**Exercise directions:** These entries must be printed again exactly as they are.
□ □ □ □ □ □ □
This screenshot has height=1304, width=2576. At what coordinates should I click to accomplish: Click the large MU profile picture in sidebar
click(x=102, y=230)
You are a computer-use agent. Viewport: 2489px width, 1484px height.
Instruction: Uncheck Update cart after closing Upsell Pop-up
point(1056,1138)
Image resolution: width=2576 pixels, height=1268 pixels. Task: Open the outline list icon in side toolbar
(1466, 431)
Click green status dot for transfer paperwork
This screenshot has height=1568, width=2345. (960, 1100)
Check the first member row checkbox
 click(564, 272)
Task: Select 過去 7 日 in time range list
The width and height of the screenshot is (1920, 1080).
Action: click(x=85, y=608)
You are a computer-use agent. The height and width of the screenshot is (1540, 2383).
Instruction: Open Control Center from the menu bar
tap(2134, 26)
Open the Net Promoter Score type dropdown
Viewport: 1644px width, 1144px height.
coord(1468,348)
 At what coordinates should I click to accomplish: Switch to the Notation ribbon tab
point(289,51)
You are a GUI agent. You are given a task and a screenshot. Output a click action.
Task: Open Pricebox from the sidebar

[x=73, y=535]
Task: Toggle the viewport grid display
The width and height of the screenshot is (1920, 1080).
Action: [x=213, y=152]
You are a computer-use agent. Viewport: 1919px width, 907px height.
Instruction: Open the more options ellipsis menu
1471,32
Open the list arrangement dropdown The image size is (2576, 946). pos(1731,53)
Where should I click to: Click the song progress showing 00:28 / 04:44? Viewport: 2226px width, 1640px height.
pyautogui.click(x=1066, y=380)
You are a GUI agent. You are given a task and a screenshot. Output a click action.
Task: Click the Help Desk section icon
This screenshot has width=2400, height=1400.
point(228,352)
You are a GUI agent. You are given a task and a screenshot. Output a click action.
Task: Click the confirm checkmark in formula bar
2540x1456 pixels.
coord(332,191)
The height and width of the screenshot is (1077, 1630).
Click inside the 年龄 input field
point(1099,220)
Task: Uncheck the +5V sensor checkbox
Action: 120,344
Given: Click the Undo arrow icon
□ □ □ □ □ □ □
**Solution below:**
This screenshot has height=1304, width=2576. At what coordinates should I click to accomplish: Click the large MU profile picture in sidebar
click(x=102, y=230)
You are a computer-use agent. Viewport: 2489px width, 1484px height.
Instruction: Uncheck Update cart after closing Upsell Pop-up
point(1056,1138)
Image resolution: width=2576 pixels, height=1268 pixels. Task: Open the outline list icon in side toolbar
(1466, 431)
Click green status dot for transfer paperwork
This screenshot has height=1568, width=2345. (960, 1100)
Check the first member row checkbox
 click(564, 272)
Task: Select 過去 7 日 in time range list
The width and height of the screenshot is (1920, 1080).
Action: click(x=85, y=608)
You are a computer-use agent. The height and width of the screenshot is (1540, 2383).
Instruction: Open Control Center from the menu bar
tap(2134, 26)
Open the Net Promoter Score type dropdown
Viewport: 1644px width, 1144px height.
coord(1468,348)
 At what coordinates should I click to accomplish: Switch to the Notation ribbon tab
point(289,51)
You are a GUI agent. You are given a task and a screenshot. Output a click action.
Task: Open Pricebox from the sidebar

[x=73, y=535]
Task: Toggle the viewport grid display
The width and height of the screenshot is (1920, 1080).
Action: [x=213, y=152]
You are a computer-use agent. Viewport: 1919px width, 907px height.
Instruction: Open the more options ellipsis menu
1471,32
Open the list arrangement dropdown The image size is (2576, 946). pos(1731,53)
Where should I click to: Click the song progress showing 00:28 / 04:44? Viewport: 2226px width, 1640px height.
pyautogui.click(x=1066, y=380)
You are a GUI agent. You are given a task and a screenshot. Output a click action.
Task: Click the Help Desk section icon
This screenshot has width=2400, height=1400.
point(228,352)
You are a GUI agent. You are given a task and a screenshot. Output a click action.
Task: Click the confirm checkmark in formula bar
2540x1456 pixels.
coord(332,191)
The height and width of the screenshot is (1077, 1630).
Click inside the 年龄 input field
point(1099,220)
Task: Uncheck the +5V sensor checkbox
Action: 120,344
Given: Click the Undo arrow icon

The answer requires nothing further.